Battle Mountain historic marker Hot Springs 16th century attraction battle destination display education highway information landmark marker sign South Dakota 1500s attractive Cheyenne County educating famous fell disease historical marker Historical Site Historical Sites info Medicine Home Minnekahta pioneers Place of Interest Places of Interest popular road road side Road Signs Roadside Roadsign signage Sioux tour tourist attraction Tourist Destination Tourist Destinations travel Travel Destination Travel Destinations war Midwest appealing history military motorway no people text tourism United States attract fight historic nobody word battles daytime Jason Watson destinations displays historic markers landmarks markers signs United States of America appeal color image confrontation educate historical outdoor vertical day famousness fell diseases historical markers road sides tourist attractions tours wars colour image death outside day time motorways SD fighting day-time fights US words struggling color images confrontations daylight outdoors USA verticals confronting colour images deaths natural light outsides U.S. aggression U.S.A. violence aggressive violent aggressiveness struggle struggles Fall River County historic site sign with text
According to tradition, American Indians were stricken with an epidemic known as "fell disease" about the middle of the 16th century that threatened to obliterate the tribes. A Messenger arrived from the Great West with news of a wonderful water which, he said, had been touched by the finger of the Great Spirit and would cure all manner of diseases. Indians came to these springs by the thousands.

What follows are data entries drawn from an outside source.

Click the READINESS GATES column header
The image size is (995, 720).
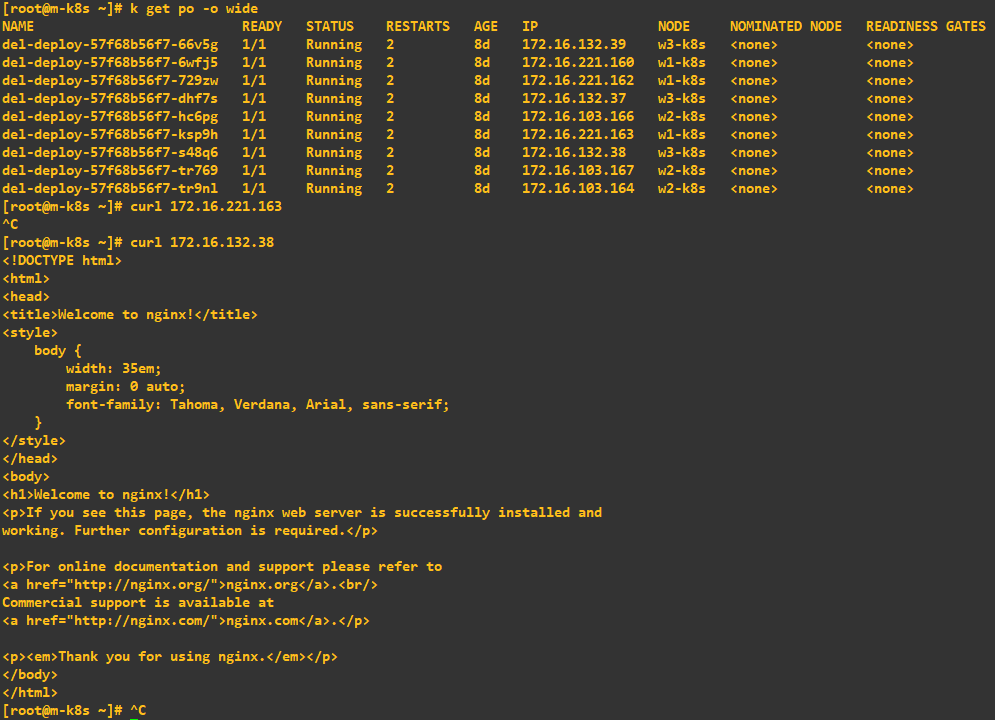[x=925, y=27]
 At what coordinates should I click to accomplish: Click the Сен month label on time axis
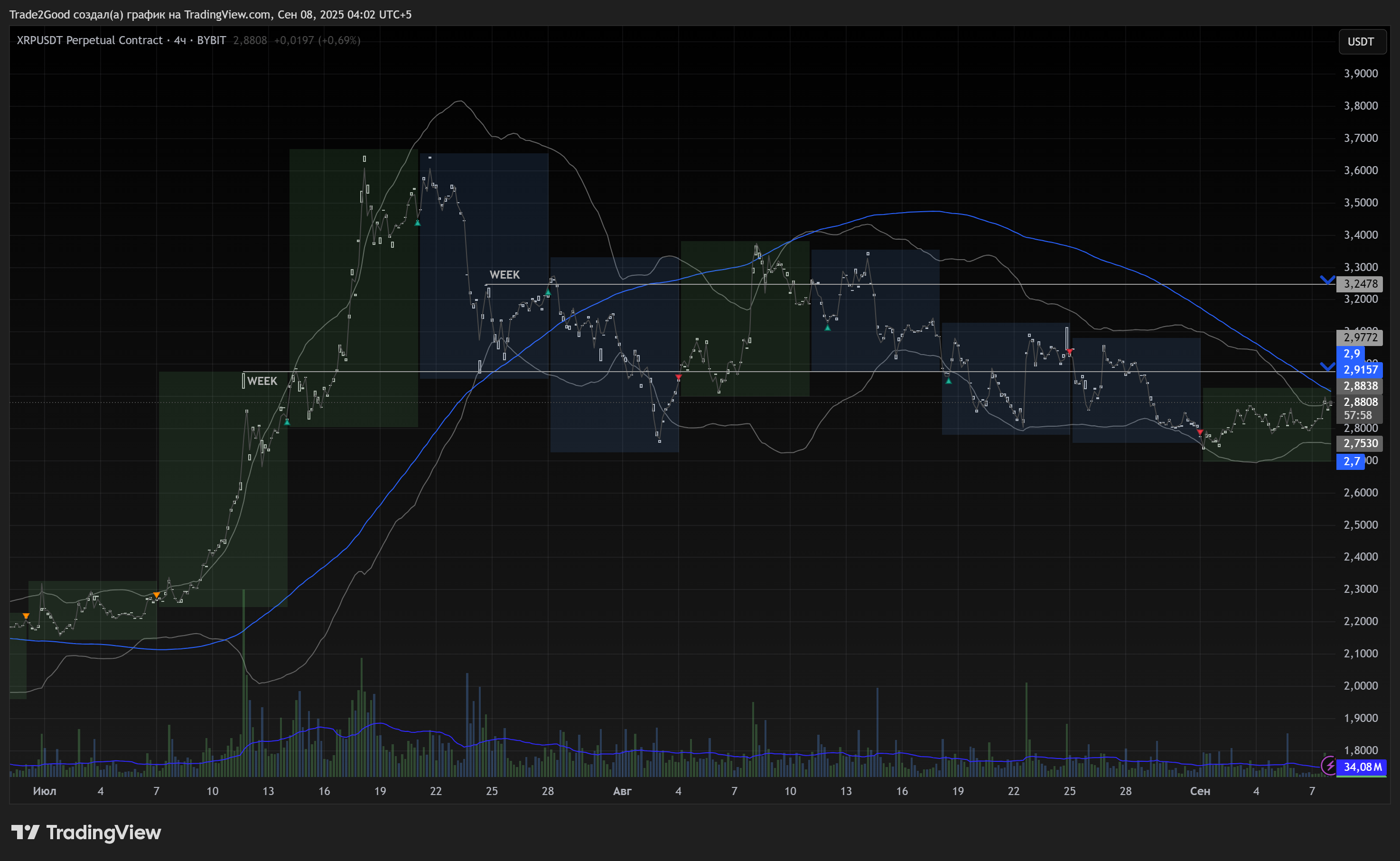[1200, 791]
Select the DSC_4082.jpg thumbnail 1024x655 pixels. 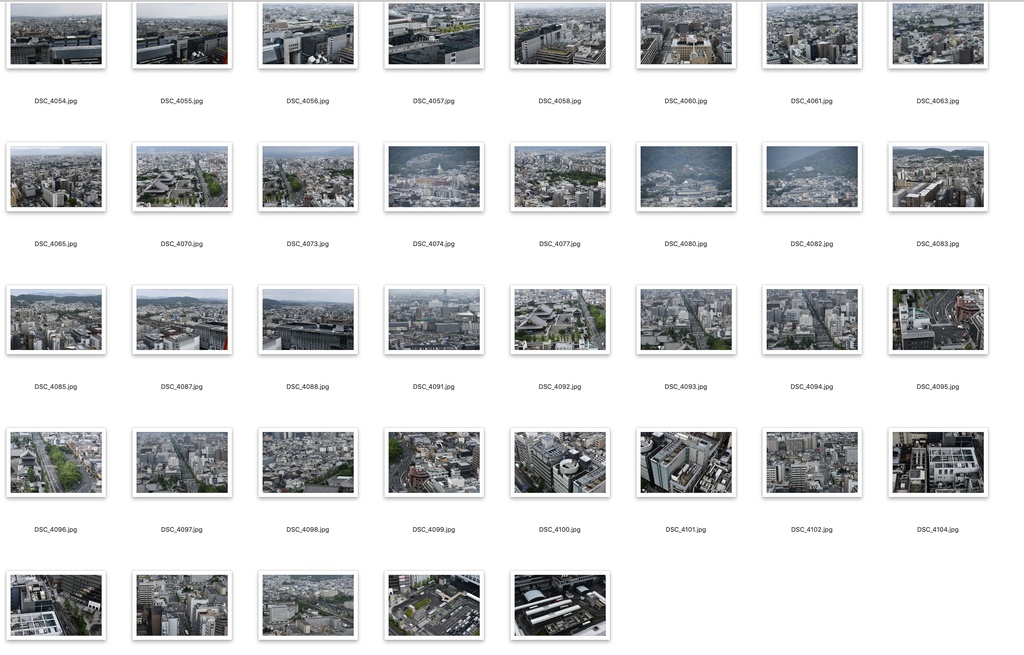[811, 176]
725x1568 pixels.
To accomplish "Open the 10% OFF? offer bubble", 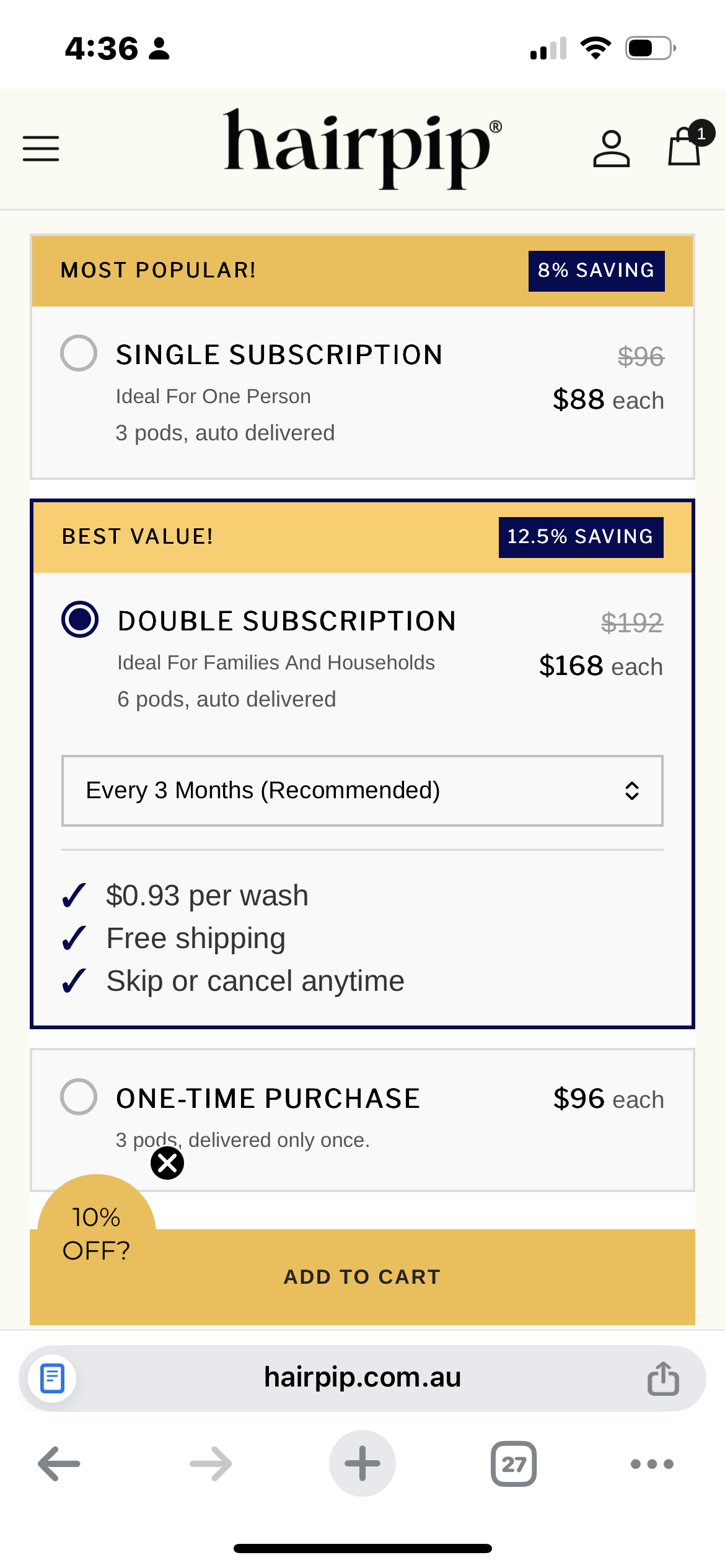I will (96, 1234).
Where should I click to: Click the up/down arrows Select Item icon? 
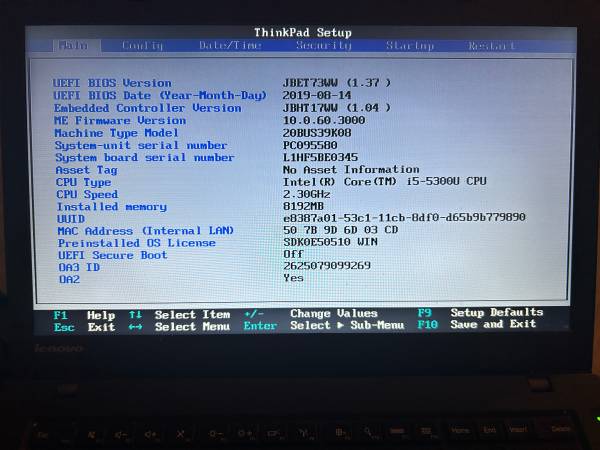(135, 315)
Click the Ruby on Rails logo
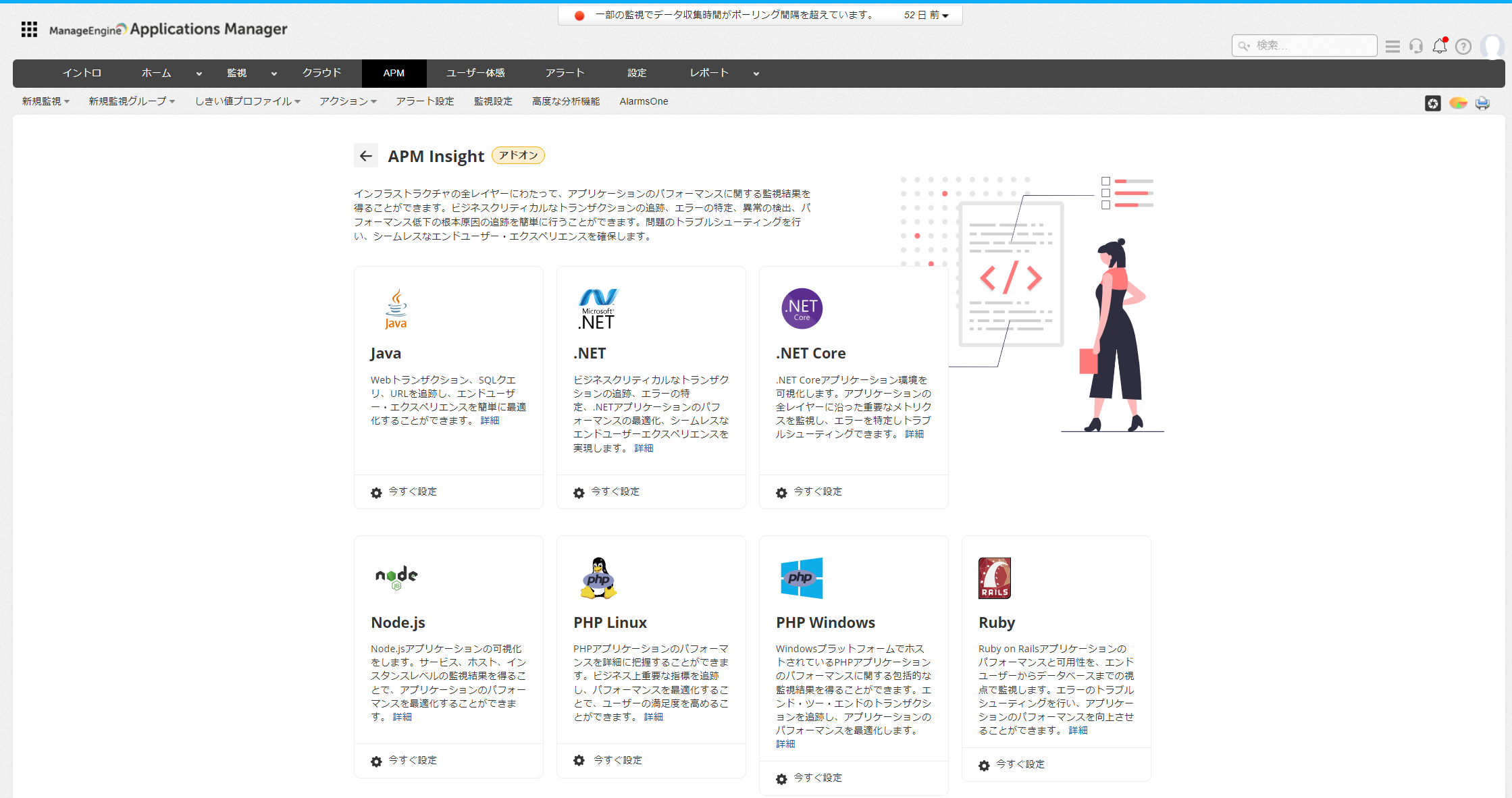Image resolution: width=1512 pixels, height=798 pixels. [x=994, y=578]
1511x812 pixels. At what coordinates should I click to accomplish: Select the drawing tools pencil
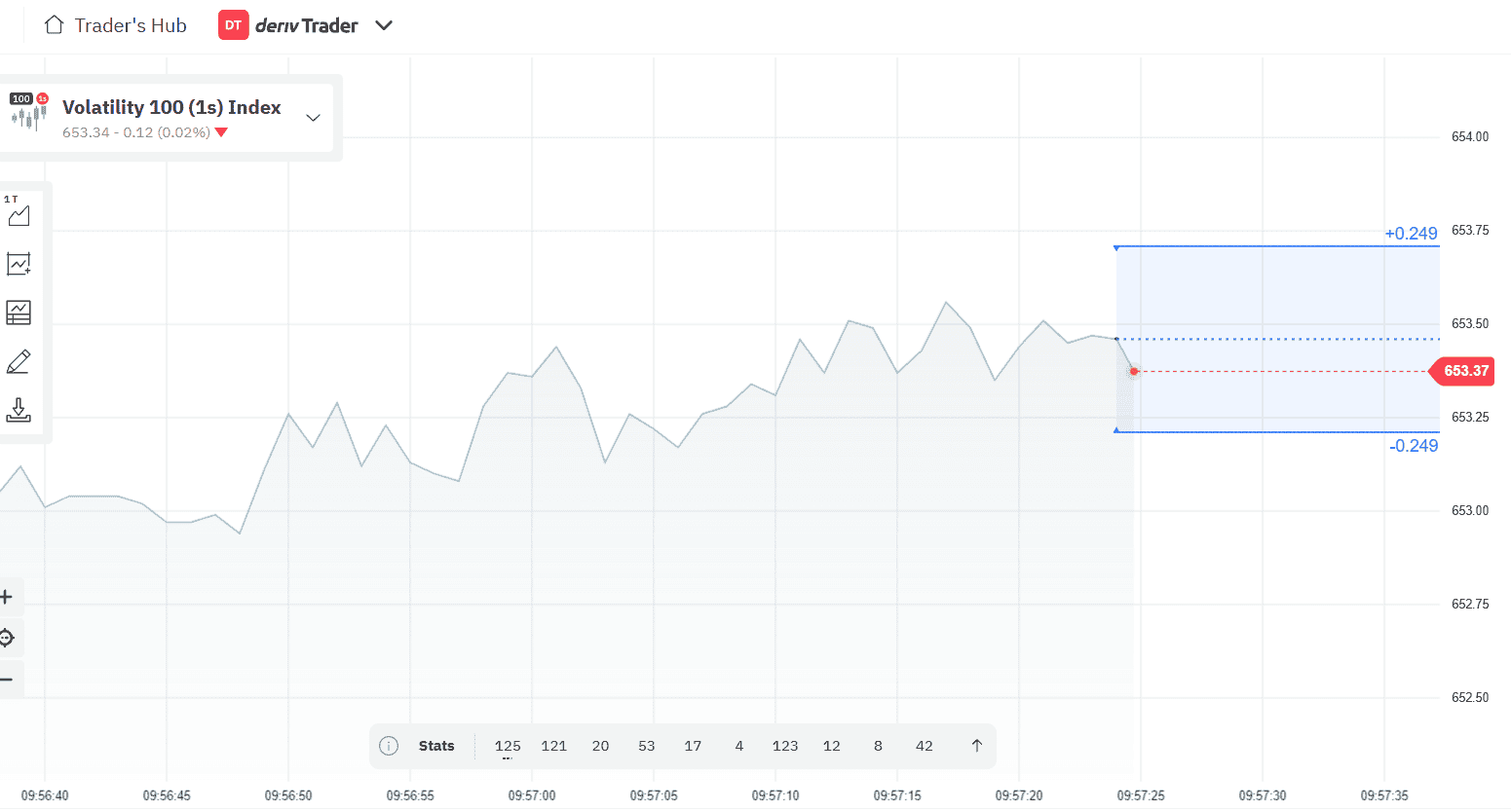19,361
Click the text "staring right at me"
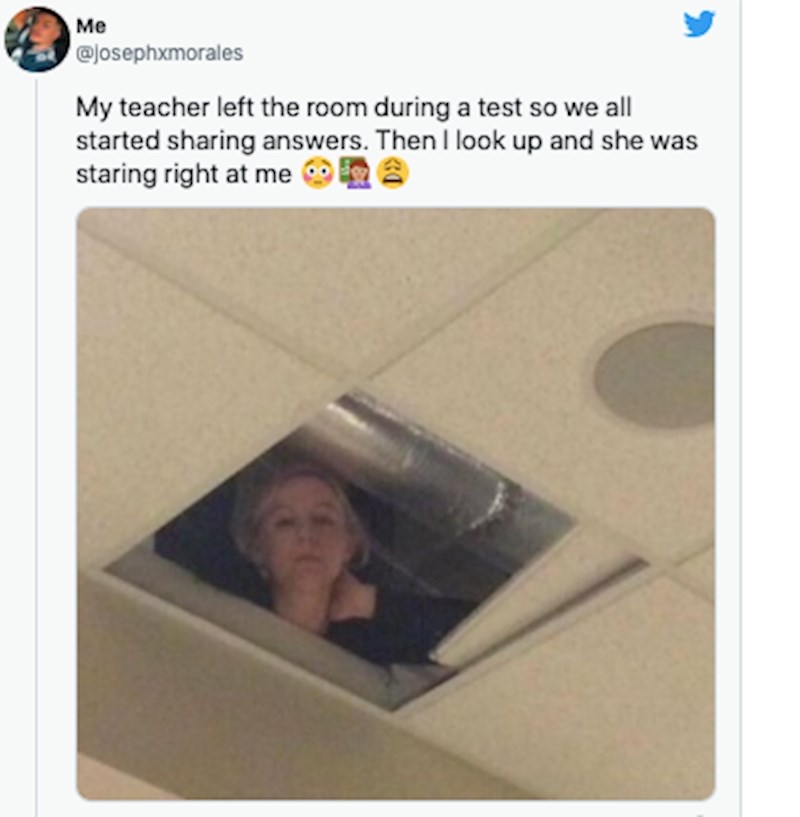800x817 pixels. point(184,174)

After a lapse of more than 200 years, the Cheyenne took possession of the springs and built an immense tipi city covering hundreds of acres.
In the following years, the Sioux migrated west and disputed the ownership of the springs. This culminated in a fierce conflict in about 1869, the memory of which is preserved in the name of the eminence to the east, Battle Mountain, where the besieged Cheyenne established fortifications. The Sioux won the battle and possession of the springs which they called Wi-wi-la-kah-to (Springs - hot). They called the area Minnekahta (Water - hot) and termed the Black Hills a great "Medicine Home".
After the Battle Mountain fight, tradition says the Sioux and Cheyenne agreed to allow the springs to be a health sanctuary to give their sick and lame the benefit of the healing waters. Around 1880, pioneers began to settle the area.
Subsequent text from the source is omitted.